◆ WORK ORDER
Stop after the line holding "This screenshot has height=784, width=1567.". Repeat exactly every line before it in the records below, that line too, and leave out the pictures.

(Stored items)
....................

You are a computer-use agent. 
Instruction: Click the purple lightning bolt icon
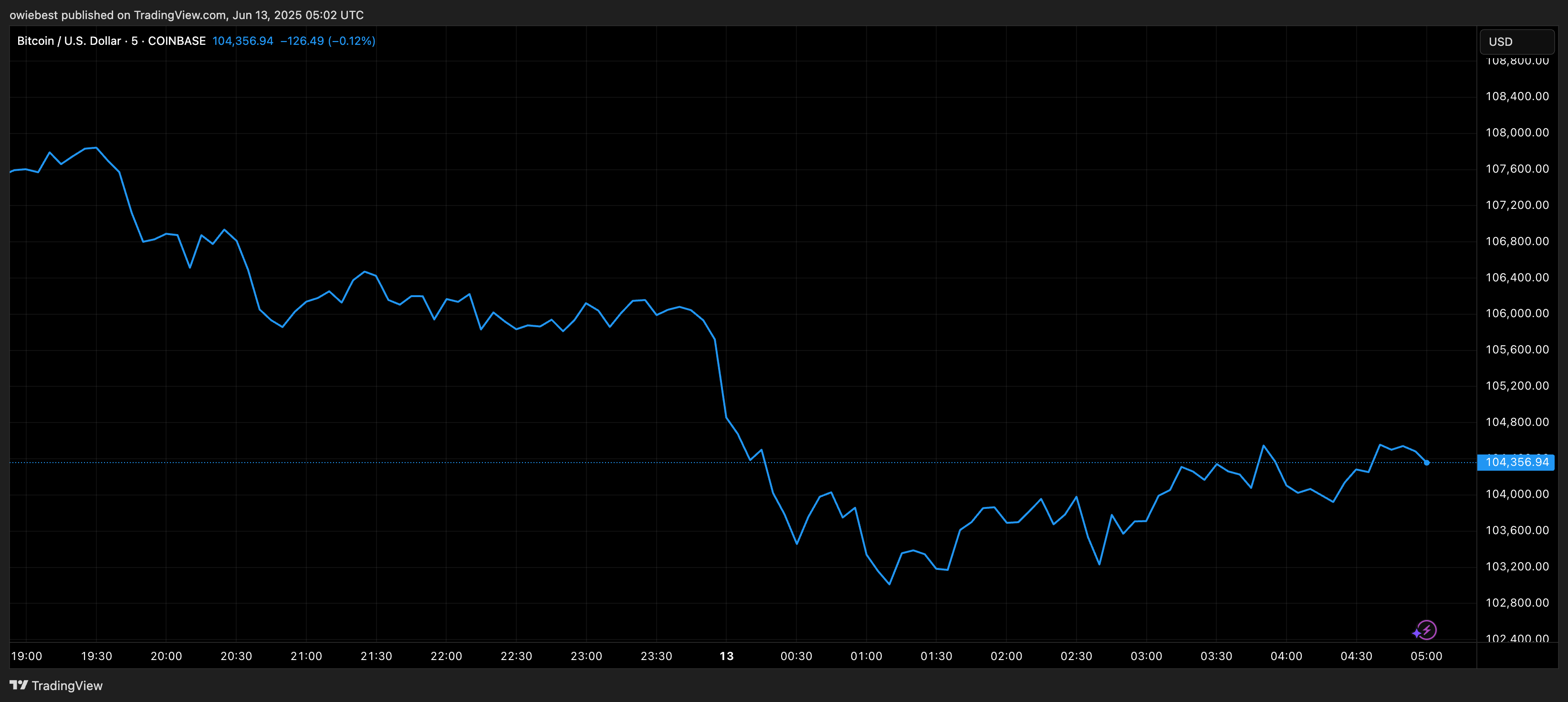1426,630
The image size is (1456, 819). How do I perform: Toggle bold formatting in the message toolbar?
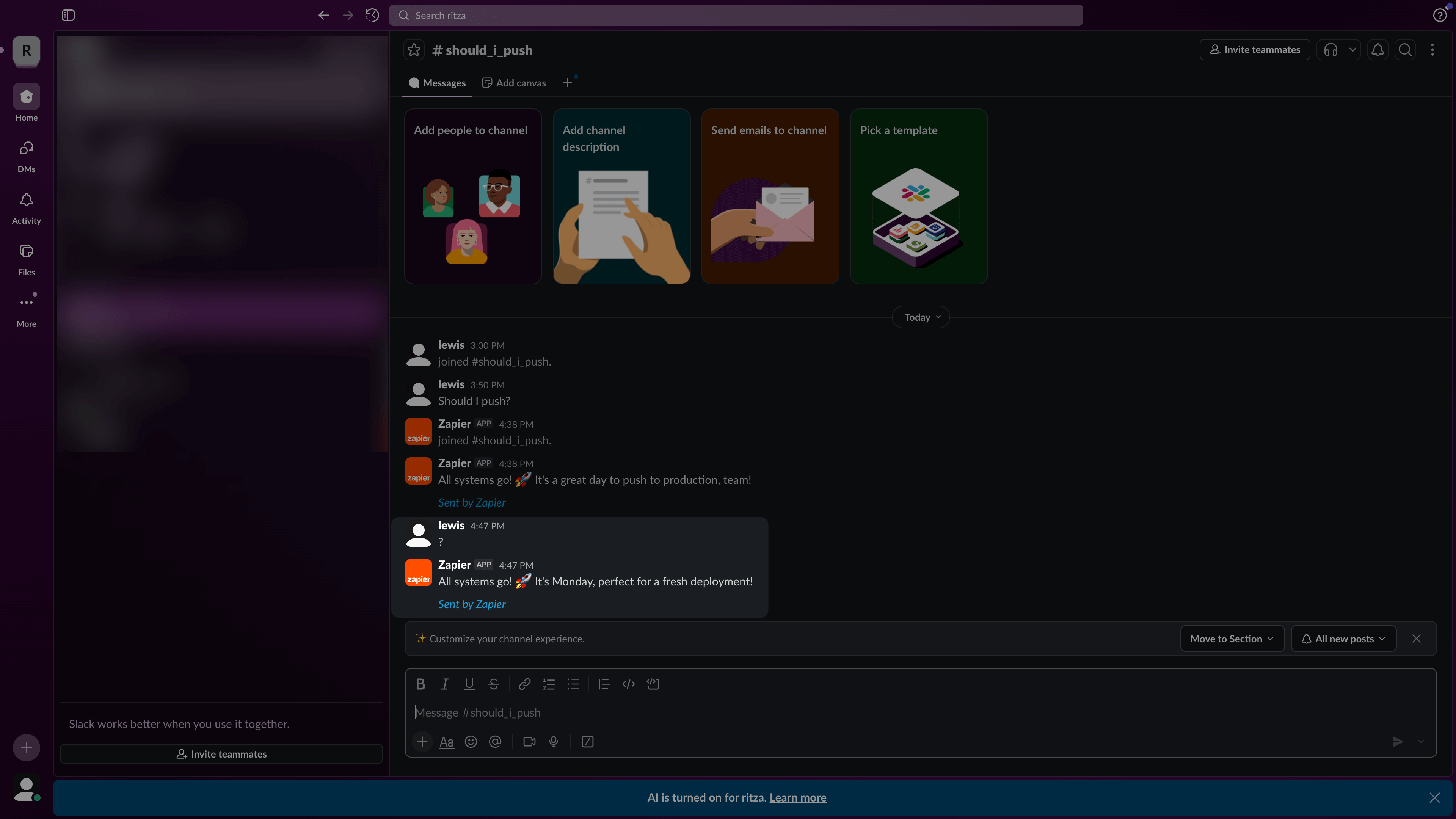coord(420,684)
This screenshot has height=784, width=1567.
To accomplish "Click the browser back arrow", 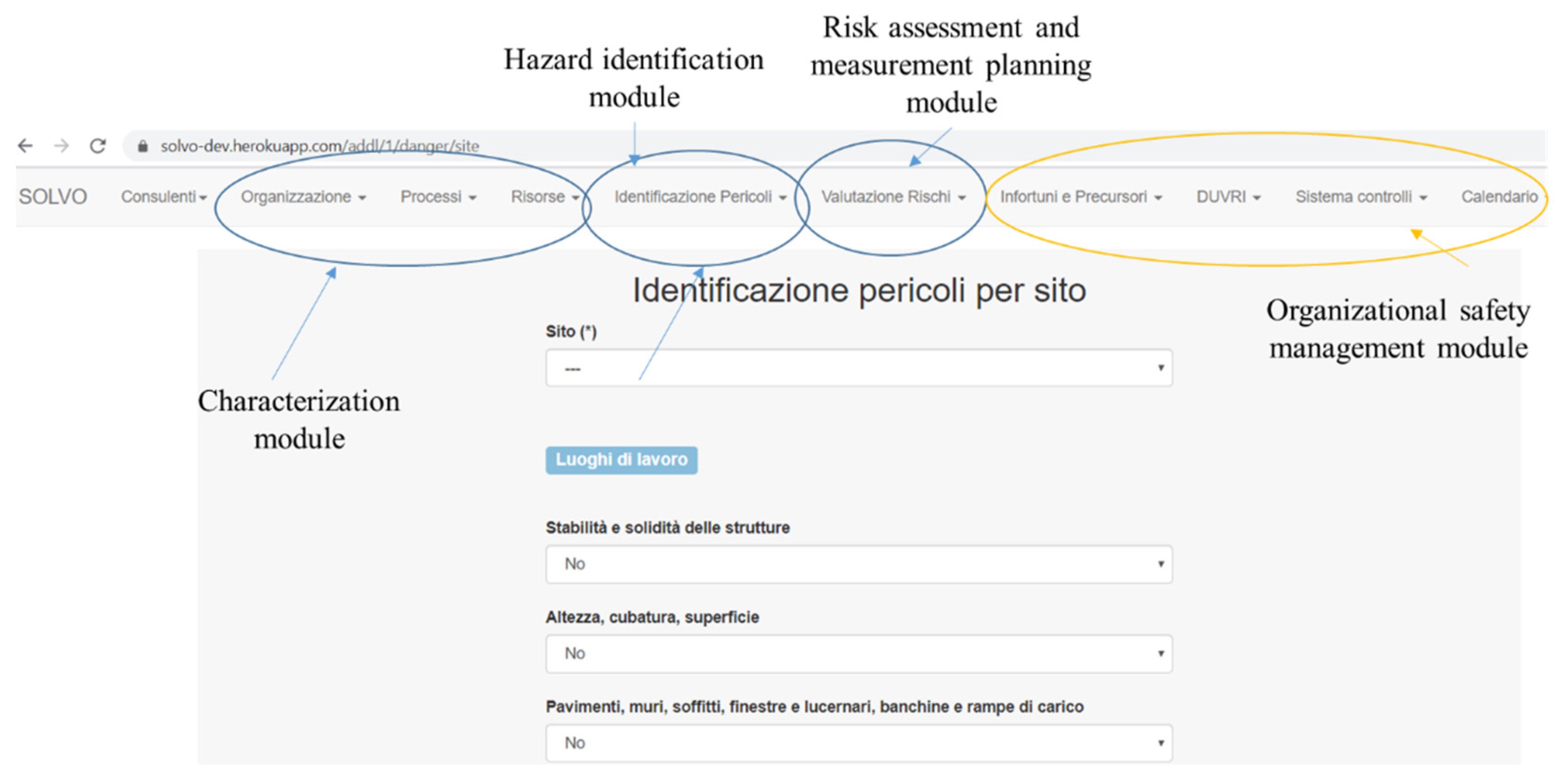I will 26,146.
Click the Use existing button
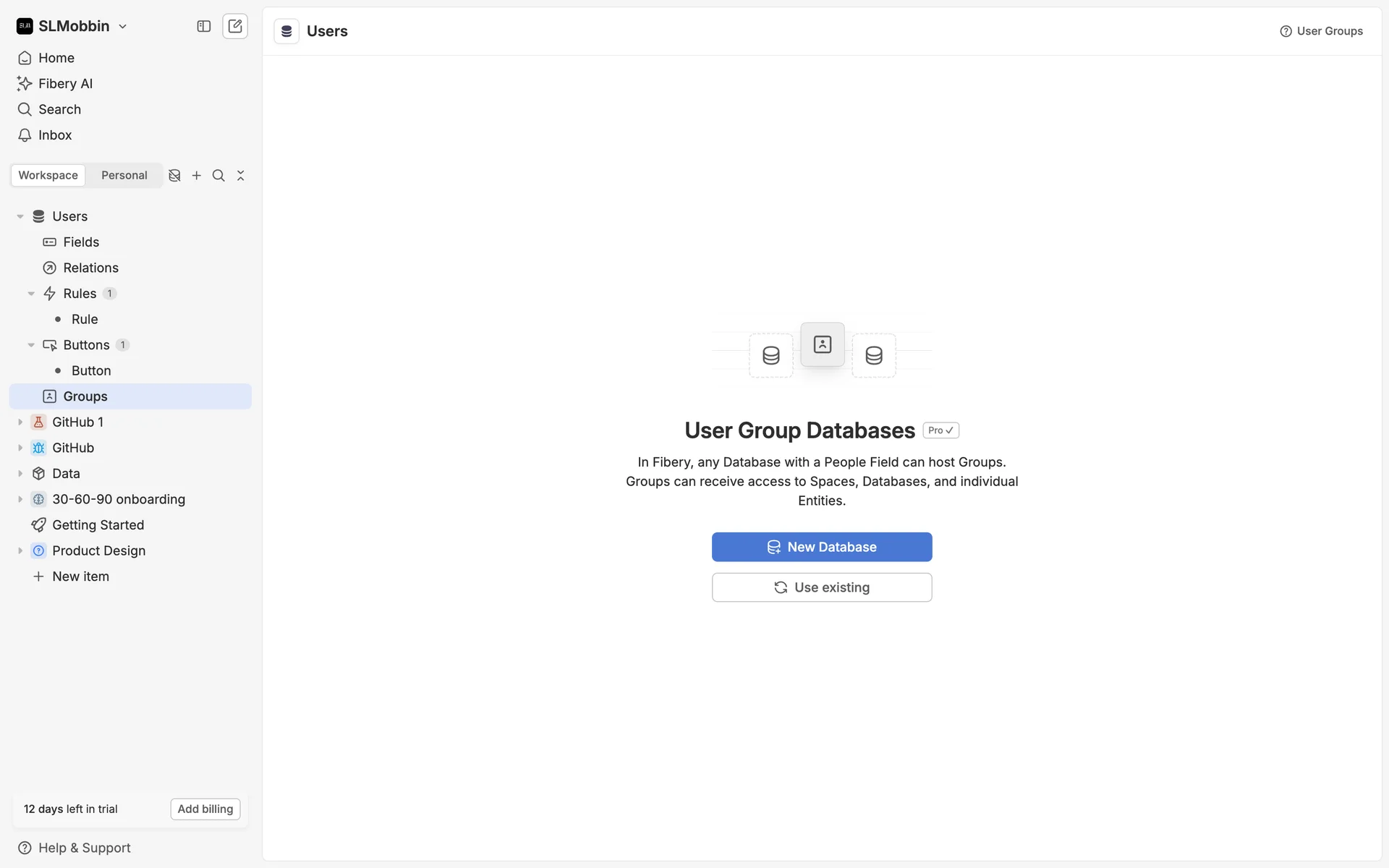Viewport: 1389px width, 868px height. 822,588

....................

◆ WRITTEN ANSWER
You are a computer-use agent. 
Instruction: Click the purple lightning bolt icon
1426,630
The image size is (1456, 819). How do I perform: Toggle bold formatting in the message toolbar?
coord(420,684)
This screenshot has height=784, width=1567.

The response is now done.